#### [WHAT TO WORK ON]
Say how many lines in the data hold "agent". Nothing else belongs in the answer.

Stored items
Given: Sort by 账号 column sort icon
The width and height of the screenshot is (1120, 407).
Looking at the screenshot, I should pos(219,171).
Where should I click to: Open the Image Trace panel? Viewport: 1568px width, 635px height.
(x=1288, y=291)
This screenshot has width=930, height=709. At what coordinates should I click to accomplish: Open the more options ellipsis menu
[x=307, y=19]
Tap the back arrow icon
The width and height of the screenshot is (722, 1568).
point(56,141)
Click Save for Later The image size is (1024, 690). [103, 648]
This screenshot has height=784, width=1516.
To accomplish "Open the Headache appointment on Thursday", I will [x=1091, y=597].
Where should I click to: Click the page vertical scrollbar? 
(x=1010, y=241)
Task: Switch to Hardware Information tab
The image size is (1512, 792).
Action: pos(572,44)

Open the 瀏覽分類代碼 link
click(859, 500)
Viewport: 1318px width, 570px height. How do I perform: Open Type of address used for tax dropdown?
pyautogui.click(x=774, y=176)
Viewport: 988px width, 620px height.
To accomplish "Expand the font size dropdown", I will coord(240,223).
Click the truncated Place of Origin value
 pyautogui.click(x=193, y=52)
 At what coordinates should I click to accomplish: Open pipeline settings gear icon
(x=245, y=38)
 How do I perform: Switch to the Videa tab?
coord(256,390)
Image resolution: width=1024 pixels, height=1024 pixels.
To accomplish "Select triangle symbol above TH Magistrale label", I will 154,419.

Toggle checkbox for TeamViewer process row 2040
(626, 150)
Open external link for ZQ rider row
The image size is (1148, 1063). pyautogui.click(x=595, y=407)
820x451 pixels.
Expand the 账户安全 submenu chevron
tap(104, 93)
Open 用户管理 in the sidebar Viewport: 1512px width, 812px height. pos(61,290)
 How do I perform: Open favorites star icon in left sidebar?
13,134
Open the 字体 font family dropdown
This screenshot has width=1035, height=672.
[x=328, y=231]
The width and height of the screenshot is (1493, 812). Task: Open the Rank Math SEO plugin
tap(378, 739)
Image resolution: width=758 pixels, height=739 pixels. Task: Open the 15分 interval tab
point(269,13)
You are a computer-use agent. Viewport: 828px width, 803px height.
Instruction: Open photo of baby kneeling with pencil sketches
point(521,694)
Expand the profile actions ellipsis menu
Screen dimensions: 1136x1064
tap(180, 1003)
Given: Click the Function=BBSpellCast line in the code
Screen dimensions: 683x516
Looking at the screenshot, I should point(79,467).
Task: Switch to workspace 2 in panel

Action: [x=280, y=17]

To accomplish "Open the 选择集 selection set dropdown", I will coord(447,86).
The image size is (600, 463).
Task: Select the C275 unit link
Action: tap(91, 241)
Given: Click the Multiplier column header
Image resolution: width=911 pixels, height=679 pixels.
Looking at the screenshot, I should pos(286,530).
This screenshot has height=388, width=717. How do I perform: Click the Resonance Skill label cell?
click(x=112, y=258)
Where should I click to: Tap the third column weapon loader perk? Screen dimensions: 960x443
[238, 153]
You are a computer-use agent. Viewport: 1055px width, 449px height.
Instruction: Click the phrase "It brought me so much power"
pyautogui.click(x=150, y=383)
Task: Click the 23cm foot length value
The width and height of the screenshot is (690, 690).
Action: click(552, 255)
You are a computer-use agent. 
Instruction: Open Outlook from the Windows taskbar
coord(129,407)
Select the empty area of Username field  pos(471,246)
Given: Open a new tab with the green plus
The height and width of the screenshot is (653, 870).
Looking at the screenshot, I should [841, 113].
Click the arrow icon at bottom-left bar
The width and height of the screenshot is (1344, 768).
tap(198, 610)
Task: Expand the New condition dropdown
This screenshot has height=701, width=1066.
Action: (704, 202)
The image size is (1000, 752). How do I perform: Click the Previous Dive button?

#### [RESPONSE TO THIS TASK]
3